You can change the STOPS words in constants.py.

Examples of use

Requirements

The script is written in Python. Dependant packages can be installed via:

pip install -r requirements.txt

How to run

Run to_graphml.py providing:

Argument Required Description Default value
-s
--source
Yes Url or title from Wikipedia. -
-d
--degree
No Number of degree that will be used in the filter of nodes. Equal to or greater than this value. 2
-l
--layers
No Number of search layers. 2
-o
--output
No Output filename. 'output'
-v
--verbose
No Increase output verbosity.

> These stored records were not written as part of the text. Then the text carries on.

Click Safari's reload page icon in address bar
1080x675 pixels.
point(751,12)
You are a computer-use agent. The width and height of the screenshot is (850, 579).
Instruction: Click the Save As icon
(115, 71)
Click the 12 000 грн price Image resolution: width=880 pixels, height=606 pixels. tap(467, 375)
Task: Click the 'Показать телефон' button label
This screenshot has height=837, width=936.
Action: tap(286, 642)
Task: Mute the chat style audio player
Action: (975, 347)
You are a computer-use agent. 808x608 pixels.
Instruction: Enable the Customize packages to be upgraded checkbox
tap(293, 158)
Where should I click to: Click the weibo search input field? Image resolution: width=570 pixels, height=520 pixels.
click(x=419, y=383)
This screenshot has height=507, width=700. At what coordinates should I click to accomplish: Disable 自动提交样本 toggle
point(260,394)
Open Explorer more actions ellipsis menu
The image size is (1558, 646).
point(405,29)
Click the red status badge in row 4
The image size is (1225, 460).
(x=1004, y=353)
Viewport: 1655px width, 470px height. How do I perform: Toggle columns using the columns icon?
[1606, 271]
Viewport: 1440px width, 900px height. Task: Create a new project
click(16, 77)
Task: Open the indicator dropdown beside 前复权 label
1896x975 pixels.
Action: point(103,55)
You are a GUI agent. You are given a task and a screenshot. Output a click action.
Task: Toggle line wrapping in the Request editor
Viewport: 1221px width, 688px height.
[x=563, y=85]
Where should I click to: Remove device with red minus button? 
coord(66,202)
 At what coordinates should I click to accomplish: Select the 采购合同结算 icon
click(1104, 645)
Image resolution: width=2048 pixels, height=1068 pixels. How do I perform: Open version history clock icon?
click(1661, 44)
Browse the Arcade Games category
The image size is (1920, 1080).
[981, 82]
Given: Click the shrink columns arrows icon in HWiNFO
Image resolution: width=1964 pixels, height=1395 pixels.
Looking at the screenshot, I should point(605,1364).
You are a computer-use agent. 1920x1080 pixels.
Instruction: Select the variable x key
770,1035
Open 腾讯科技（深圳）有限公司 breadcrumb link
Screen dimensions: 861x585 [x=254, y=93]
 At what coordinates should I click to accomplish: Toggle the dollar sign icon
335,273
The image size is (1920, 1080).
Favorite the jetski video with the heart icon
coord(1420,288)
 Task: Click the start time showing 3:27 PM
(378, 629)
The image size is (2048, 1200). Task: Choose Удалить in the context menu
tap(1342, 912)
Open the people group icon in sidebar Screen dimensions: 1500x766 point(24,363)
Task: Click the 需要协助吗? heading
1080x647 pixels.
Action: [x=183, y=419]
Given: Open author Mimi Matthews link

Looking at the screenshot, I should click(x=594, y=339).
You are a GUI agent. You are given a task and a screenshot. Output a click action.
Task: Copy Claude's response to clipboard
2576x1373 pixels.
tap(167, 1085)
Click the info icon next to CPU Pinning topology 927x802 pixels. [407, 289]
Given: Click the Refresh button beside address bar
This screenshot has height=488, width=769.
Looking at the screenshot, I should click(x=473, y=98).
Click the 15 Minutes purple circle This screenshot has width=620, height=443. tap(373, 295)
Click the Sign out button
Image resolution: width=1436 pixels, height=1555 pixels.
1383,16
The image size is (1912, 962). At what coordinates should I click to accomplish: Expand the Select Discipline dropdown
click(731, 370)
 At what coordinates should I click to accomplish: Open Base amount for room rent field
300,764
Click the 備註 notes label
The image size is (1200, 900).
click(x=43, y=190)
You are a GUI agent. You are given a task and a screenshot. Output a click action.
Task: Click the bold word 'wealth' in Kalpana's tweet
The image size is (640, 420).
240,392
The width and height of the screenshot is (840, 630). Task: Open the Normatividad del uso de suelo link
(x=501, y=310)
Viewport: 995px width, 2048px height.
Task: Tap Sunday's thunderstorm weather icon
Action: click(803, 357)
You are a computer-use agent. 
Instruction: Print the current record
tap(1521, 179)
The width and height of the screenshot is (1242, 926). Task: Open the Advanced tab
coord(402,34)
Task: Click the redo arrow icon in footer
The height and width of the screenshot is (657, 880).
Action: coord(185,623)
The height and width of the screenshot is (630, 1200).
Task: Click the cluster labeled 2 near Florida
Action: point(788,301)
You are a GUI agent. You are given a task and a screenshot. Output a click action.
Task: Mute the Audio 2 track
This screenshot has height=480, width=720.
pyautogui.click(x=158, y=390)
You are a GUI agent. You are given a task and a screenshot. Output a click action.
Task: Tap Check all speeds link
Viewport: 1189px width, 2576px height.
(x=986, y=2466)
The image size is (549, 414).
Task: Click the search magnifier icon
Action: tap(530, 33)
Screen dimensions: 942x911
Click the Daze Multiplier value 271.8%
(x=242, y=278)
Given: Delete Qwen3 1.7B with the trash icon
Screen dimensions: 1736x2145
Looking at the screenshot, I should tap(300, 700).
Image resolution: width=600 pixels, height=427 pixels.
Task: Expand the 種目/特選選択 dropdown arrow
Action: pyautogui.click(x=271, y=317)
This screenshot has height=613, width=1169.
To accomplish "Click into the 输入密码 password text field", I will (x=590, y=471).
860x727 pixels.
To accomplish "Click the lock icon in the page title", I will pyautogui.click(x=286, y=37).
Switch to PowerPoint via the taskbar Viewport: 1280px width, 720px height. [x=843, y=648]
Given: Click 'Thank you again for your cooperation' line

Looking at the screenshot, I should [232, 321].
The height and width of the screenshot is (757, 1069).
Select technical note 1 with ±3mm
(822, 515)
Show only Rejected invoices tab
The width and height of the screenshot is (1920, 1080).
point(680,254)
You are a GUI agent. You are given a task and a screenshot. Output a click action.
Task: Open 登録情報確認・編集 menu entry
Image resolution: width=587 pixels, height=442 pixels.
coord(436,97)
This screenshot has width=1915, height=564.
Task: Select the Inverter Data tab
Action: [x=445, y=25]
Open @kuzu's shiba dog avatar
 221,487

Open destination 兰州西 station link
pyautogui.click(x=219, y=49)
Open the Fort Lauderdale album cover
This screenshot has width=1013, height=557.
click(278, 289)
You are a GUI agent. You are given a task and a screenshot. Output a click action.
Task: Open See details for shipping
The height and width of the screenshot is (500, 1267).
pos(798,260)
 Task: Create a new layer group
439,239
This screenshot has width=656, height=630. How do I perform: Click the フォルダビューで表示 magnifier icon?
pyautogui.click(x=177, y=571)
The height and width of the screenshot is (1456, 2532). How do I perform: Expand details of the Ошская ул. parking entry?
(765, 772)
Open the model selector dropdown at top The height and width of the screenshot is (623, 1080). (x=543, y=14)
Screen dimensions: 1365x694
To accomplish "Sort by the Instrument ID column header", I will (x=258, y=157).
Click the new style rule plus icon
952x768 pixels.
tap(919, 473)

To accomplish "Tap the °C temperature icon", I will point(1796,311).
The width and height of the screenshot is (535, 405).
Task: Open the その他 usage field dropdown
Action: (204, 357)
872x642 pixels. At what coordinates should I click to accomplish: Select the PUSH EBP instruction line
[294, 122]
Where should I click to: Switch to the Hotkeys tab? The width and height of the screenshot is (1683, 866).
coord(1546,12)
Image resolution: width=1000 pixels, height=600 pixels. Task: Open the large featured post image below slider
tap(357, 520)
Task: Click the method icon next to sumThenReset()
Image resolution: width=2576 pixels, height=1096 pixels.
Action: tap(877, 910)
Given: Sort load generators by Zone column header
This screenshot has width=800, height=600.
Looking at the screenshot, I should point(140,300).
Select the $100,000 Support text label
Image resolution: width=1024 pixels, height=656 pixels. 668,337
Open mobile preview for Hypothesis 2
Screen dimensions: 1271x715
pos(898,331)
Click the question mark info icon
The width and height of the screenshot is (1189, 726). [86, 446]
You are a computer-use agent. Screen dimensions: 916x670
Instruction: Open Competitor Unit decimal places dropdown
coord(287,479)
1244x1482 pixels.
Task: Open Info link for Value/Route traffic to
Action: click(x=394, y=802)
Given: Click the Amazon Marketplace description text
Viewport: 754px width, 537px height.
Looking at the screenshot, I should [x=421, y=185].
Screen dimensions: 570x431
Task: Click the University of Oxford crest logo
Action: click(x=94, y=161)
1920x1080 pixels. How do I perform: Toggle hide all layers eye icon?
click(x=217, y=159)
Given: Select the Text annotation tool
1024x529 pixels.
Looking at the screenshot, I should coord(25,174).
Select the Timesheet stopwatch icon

False

Examples

Basic usage:

python3 to_graphml.py --source='Complex network'
# Or (tested only on `en.wikipedia`)
python3 to_graphml.py --source='https://en.wikipedia.org/wiki/Complex_network'

Verbose mode:

python3 to_graphml.py --source='Complex network' --verbose

Search deeper, filtering by more degree and changing the output file:

python3 to_graphml.py --source='Complex network' --layers=5 --degree=10 --output=graph_5l_10d
# The output file is `graph_5l_10d.graphml`

Contributing

Contributions are more than welcome. Fork, improve and make a pull request. For bugs, ideas for improvement or other, please create an issue.

License

This project is licensed under the GNU Affero General Public License - see the LICENSE.md file for details.